DATA PROVIDED section start
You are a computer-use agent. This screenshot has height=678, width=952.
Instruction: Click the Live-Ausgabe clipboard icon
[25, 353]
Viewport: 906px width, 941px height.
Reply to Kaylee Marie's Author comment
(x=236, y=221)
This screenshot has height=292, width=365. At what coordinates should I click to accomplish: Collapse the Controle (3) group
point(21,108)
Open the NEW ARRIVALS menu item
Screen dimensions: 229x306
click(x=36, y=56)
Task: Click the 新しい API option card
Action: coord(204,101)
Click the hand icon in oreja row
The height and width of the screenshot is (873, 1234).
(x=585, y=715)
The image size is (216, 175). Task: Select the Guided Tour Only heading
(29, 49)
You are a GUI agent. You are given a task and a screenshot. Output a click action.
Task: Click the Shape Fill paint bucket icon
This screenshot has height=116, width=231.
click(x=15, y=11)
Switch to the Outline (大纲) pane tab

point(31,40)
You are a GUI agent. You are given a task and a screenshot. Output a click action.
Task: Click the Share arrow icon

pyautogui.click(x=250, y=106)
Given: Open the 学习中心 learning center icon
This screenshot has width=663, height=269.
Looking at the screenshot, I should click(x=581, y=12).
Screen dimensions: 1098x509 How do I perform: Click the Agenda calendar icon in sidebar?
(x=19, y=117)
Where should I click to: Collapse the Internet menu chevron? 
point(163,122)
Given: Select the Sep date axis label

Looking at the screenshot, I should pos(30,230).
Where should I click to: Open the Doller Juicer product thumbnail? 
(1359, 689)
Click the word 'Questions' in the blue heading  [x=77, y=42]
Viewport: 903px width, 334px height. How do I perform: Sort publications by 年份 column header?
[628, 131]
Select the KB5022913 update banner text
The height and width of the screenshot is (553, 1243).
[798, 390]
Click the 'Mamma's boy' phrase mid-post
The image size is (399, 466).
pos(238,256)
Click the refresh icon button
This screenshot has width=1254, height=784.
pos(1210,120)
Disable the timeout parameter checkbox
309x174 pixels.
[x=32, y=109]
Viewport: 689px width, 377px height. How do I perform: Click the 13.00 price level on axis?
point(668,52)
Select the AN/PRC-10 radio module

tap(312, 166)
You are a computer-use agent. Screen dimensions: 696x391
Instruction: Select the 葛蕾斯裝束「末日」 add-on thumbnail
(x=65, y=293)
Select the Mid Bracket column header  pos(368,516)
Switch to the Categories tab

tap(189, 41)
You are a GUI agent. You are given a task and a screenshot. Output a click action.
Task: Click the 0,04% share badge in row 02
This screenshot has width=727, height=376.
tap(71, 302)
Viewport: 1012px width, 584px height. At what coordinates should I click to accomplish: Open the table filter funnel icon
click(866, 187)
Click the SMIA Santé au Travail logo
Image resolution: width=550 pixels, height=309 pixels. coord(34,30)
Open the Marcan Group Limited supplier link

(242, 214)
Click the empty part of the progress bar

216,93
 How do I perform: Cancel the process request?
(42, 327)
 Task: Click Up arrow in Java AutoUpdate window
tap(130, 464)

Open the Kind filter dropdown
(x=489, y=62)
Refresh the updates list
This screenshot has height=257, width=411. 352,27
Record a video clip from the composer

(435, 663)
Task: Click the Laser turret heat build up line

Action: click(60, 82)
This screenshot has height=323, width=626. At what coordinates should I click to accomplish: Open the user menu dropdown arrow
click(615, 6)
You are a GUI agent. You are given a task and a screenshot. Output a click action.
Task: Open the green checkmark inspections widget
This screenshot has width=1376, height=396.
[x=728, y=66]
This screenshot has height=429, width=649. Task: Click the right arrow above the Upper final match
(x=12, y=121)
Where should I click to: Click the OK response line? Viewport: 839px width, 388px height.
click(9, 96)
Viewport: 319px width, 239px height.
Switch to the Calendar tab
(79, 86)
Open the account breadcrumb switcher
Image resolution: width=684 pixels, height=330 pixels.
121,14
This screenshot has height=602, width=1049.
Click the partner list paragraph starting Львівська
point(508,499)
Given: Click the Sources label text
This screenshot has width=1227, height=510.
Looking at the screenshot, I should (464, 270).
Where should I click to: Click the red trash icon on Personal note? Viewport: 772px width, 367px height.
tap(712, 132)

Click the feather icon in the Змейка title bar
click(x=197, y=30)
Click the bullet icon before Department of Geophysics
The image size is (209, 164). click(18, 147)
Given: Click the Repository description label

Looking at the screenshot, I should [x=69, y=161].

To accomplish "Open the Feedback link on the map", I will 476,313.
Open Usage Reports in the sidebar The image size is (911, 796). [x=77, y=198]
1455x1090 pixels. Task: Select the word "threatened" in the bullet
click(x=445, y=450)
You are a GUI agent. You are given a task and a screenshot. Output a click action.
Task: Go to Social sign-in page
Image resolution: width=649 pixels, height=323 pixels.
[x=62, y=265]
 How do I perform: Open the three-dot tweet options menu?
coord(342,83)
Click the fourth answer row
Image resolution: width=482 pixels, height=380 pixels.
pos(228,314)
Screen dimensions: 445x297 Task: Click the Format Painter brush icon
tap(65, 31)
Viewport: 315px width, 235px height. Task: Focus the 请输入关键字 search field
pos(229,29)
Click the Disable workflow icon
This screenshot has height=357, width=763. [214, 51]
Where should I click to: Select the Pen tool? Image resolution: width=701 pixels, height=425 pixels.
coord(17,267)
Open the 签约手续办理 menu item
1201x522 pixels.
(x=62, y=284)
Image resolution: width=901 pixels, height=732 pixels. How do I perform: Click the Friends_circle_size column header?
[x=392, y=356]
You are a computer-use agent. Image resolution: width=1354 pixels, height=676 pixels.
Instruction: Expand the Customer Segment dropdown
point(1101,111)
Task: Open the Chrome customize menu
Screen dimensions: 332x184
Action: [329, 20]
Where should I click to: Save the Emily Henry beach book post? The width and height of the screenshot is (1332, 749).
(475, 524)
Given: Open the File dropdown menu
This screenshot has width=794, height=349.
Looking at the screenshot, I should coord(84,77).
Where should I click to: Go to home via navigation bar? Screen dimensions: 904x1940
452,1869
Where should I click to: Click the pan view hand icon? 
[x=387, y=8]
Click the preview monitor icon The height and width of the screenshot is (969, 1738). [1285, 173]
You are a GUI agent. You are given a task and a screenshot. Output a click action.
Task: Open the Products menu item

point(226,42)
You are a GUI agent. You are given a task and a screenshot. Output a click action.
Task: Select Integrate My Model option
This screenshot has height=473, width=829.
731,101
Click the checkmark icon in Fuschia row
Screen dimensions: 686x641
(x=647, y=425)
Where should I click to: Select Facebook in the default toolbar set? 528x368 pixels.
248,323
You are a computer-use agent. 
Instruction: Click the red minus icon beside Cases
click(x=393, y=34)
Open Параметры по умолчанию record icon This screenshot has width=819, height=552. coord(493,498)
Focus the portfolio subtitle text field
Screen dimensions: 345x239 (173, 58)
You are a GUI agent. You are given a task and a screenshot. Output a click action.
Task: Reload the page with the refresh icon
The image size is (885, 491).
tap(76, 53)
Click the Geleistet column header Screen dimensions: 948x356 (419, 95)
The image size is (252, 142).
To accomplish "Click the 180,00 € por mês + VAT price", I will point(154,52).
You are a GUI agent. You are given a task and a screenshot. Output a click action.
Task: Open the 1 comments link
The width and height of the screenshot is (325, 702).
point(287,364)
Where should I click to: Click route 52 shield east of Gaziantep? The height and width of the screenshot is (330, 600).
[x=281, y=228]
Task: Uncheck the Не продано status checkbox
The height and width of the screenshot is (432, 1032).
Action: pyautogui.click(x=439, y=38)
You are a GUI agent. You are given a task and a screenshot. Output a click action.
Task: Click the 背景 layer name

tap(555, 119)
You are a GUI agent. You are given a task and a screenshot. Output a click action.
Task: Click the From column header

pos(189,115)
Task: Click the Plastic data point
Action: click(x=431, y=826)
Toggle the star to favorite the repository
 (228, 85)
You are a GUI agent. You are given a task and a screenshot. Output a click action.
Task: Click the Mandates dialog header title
DATA PROVIDED section end
- YOUR GOAL: Return exactly, and only, the line containing "The width and height of the screenshot is (325, 702)." and every line after it through the end of the material.

- RESPONSE TO THIS TASK:
The width and height of the screenshot is (325, 702).
point(287,364)
Where should I click to: Click route 52 shield east of Gaziantep? The height and width of the screenshot is (330, 600).
[x=281, y=228]
Task: Uncheck the Не продано status checkbox
The height and width of the screenshot is (432, 1032).
Action: pyautogui.click(x=439, y=38)
You are a GUI agent. You are given a task and a screenshot. Output a click action.
Task: Click the 背景 layer name

tap(555, 119)
You are a GUI agent. You are given a task and a screenshot. Output a click action.
Task: Click the From column header

pos(189,115)
Task: Click the Plastic data point
Action: click(x=431, y=826)
Toggle the star to favorite the repository
 (228, 85)
You are a GUI agent. You are given a task and a screenshot. Output a click action.
Task: Click the Mandates dialog header title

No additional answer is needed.